__Task brief__. The stretch from the line with "Instruction: View DETAILS for Dagother's kill" through the line with "Task: Switch to the Traffic Rules tab" in the records below: write it out exactly, and nothing else.

__Excerpted data__.
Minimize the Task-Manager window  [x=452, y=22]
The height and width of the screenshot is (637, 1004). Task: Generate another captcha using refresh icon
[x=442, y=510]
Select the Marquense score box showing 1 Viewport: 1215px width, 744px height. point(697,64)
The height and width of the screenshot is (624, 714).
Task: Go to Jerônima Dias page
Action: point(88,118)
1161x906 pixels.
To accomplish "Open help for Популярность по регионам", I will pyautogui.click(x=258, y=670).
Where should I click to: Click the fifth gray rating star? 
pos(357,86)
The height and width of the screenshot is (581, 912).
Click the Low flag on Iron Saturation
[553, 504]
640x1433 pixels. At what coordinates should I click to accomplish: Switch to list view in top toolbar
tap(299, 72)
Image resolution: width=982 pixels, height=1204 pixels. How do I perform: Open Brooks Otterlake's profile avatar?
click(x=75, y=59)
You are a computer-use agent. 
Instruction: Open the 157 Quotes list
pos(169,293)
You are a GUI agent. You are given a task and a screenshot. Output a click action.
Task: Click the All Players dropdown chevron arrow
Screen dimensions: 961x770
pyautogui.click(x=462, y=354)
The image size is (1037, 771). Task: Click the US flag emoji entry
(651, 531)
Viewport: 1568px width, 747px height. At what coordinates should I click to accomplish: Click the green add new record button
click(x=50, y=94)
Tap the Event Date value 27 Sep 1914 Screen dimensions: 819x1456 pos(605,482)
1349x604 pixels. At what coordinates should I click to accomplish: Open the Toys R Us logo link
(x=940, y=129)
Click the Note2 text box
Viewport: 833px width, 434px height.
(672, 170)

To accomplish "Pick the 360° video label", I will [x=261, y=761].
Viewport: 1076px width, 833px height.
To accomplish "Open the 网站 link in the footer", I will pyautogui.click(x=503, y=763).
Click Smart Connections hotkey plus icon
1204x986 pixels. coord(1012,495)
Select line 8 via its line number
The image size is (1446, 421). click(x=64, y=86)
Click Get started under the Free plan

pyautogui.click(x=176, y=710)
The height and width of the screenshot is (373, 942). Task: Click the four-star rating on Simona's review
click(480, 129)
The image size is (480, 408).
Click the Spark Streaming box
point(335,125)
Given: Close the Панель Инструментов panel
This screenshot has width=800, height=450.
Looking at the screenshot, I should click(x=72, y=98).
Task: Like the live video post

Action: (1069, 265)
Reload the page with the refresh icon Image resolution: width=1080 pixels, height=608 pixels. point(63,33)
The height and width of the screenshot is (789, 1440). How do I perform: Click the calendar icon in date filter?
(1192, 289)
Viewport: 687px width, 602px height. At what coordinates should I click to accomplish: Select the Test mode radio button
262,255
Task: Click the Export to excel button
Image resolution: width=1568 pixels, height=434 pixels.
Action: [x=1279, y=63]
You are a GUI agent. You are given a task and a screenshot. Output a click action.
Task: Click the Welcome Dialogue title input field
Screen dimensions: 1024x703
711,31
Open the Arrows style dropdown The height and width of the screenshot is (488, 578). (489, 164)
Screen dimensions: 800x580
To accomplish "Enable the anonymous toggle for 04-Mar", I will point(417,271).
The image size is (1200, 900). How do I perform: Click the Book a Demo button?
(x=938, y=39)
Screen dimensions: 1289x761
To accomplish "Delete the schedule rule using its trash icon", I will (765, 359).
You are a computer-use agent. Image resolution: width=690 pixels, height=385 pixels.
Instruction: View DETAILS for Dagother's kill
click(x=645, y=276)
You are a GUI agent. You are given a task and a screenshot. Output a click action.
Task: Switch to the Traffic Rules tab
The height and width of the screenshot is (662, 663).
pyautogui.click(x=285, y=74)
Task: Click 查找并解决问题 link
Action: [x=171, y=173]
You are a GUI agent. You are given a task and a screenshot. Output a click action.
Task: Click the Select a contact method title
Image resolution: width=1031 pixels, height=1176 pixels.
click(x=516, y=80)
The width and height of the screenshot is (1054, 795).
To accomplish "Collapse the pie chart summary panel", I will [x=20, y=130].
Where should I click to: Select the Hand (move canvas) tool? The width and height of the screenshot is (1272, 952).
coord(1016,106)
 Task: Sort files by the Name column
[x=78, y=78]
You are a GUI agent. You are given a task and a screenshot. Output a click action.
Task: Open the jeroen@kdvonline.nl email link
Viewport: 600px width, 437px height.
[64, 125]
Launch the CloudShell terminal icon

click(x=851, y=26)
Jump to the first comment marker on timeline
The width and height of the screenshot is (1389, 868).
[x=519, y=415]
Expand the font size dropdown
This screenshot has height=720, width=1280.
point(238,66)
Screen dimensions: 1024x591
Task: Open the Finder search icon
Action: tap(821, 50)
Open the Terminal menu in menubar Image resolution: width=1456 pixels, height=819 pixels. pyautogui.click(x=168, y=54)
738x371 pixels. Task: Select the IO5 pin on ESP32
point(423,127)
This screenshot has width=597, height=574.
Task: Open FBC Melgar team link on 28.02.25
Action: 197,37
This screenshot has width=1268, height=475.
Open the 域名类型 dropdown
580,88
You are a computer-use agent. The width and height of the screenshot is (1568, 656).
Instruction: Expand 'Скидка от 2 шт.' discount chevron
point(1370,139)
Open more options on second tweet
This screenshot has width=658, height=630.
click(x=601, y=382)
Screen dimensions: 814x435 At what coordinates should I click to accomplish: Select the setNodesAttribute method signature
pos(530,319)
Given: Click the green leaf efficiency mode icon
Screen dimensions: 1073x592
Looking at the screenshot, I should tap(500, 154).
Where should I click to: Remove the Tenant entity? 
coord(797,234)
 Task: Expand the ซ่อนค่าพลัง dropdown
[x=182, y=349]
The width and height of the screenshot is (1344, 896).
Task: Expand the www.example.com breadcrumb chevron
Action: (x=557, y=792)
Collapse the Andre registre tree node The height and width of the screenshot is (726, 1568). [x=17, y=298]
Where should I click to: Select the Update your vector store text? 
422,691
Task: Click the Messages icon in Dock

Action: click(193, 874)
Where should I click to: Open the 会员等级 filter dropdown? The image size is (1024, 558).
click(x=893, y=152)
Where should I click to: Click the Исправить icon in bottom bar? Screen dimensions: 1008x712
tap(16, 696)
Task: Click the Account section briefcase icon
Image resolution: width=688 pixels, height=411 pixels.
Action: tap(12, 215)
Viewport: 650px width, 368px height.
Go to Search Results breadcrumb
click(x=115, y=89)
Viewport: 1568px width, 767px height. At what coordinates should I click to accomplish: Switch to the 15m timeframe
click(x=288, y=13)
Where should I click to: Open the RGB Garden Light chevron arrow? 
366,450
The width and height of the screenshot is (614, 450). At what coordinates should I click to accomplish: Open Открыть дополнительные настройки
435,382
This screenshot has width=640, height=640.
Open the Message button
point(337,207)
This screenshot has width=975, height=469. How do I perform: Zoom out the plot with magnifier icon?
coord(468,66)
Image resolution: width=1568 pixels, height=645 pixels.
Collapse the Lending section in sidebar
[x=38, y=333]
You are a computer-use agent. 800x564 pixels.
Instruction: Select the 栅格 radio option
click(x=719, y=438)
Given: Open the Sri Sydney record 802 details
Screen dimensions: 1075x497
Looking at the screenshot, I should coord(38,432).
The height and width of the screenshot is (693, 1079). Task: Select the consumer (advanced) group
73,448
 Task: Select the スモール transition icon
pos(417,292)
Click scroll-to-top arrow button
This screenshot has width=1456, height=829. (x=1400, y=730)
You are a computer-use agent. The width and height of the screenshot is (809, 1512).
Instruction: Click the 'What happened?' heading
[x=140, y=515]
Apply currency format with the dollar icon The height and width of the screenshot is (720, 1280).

__Expected answer__.
Instruction: View DETAILS for Dagother's kill
click(x=645, y=276)
You are a GUI agent. You are given a task and a screenshot. Output a click action.
Task: Switch to the Traffic Rules tab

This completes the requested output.